Lines holding the string "September" are the ones to copy; find them all in the data.
[[ SOURCE MATERIAL open ]]
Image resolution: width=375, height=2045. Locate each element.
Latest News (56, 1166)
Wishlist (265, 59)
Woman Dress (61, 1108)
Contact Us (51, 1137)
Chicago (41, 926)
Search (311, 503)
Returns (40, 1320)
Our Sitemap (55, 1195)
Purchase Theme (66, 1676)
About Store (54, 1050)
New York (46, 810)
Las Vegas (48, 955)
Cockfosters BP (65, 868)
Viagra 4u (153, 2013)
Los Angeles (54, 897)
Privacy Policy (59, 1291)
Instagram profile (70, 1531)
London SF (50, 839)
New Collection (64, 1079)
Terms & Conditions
[[ SOURCE MATERIAL closed ]]
[[ SOURCE MATERIAL open ]]
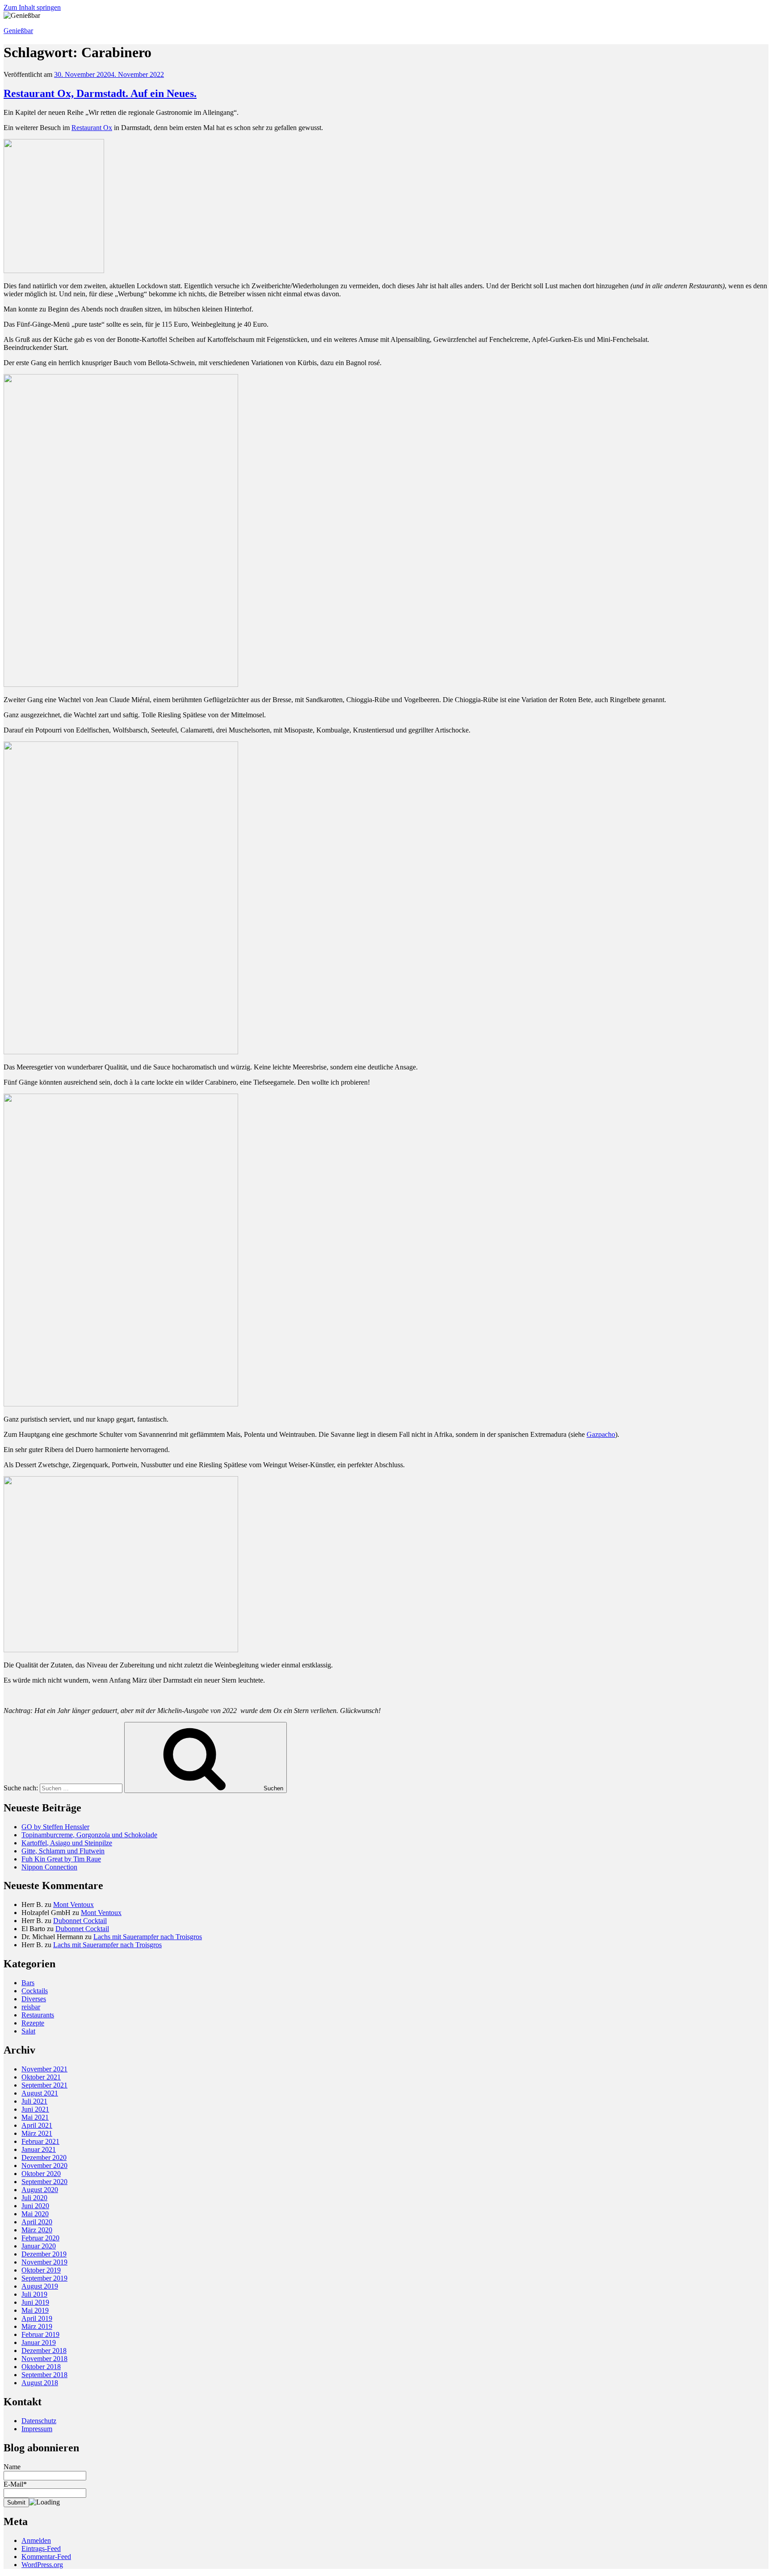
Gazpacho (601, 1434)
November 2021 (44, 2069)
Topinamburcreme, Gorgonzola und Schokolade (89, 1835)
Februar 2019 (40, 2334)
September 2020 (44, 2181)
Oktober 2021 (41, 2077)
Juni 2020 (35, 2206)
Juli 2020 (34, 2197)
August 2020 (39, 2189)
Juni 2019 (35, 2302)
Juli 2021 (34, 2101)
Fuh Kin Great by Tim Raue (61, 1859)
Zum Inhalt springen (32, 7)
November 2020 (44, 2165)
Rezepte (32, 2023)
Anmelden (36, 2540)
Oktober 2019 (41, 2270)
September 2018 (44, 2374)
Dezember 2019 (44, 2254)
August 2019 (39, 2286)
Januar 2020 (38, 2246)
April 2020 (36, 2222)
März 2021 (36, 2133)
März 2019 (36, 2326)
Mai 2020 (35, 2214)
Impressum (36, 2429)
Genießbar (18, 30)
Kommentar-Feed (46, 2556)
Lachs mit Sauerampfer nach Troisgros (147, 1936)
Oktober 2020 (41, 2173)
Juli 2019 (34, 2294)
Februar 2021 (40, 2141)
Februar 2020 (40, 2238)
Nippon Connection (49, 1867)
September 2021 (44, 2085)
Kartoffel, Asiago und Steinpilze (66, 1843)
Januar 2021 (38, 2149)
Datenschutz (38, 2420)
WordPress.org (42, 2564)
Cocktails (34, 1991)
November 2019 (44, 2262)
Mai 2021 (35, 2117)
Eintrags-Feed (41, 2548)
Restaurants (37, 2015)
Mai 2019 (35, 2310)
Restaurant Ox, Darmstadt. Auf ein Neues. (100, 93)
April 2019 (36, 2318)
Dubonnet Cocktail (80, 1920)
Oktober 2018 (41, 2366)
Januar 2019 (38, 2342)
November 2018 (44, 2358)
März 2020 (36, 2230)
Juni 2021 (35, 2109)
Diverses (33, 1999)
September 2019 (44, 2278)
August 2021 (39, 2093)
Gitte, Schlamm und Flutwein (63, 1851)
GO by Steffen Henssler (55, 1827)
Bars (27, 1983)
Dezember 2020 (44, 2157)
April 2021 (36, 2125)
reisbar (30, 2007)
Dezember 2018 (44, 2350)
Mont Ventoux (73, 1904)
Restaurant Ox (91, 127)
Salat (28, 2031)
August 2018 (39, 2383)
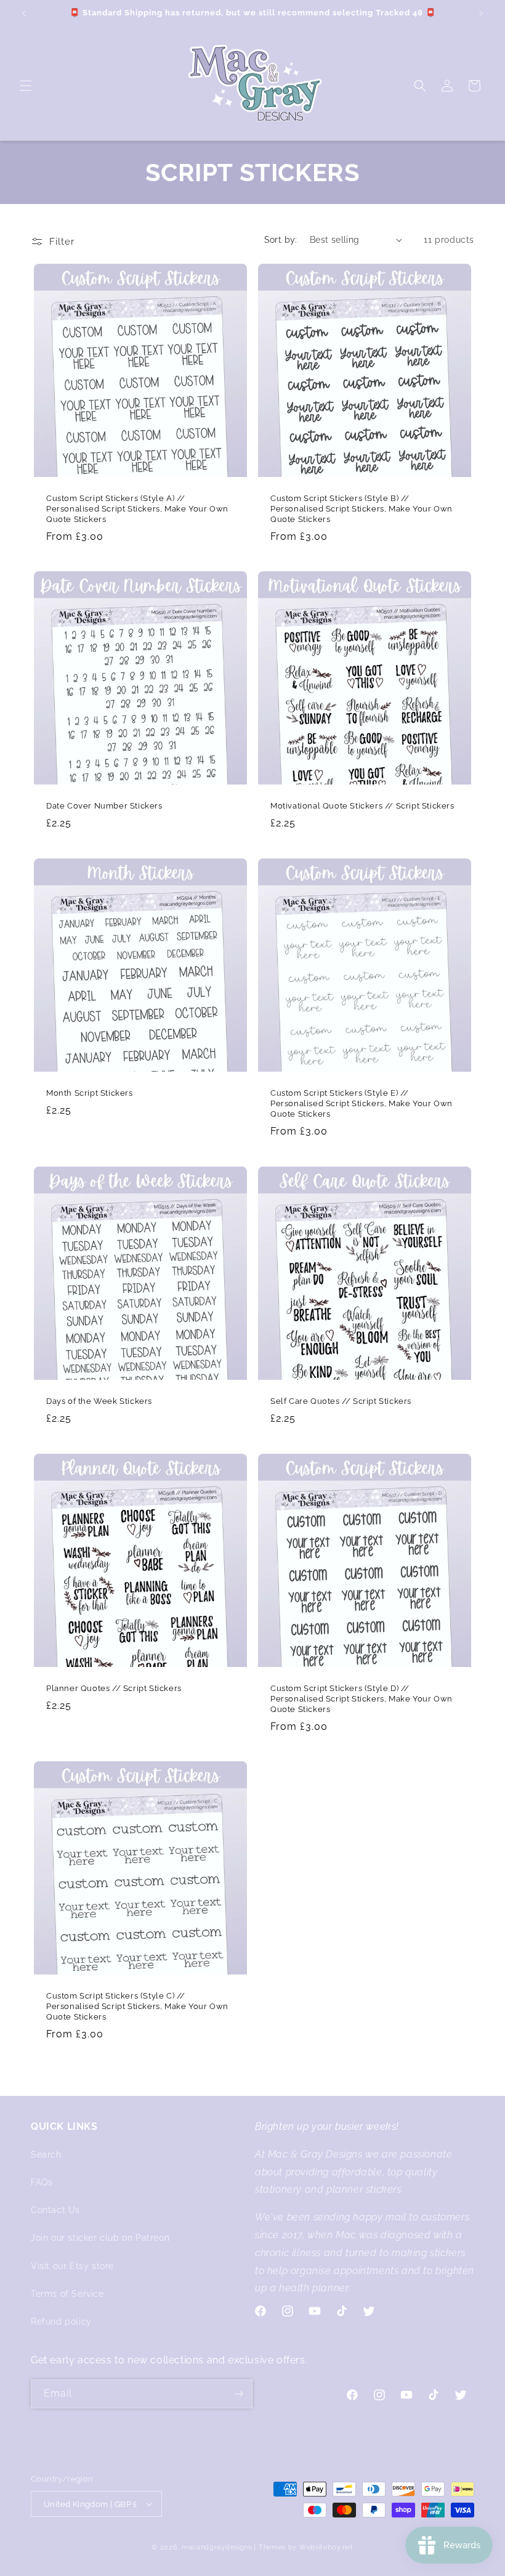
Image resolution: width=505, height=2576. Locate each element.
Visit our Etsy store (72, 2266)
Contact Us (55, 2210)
[[ SOURCE MATERIAL closed ]]
EXPECTED ANSWER.
September 2020 (44, 2181)
September 2018 (44, 2374)
September 2021 (44, 2085)
September 2019 (44, 2278)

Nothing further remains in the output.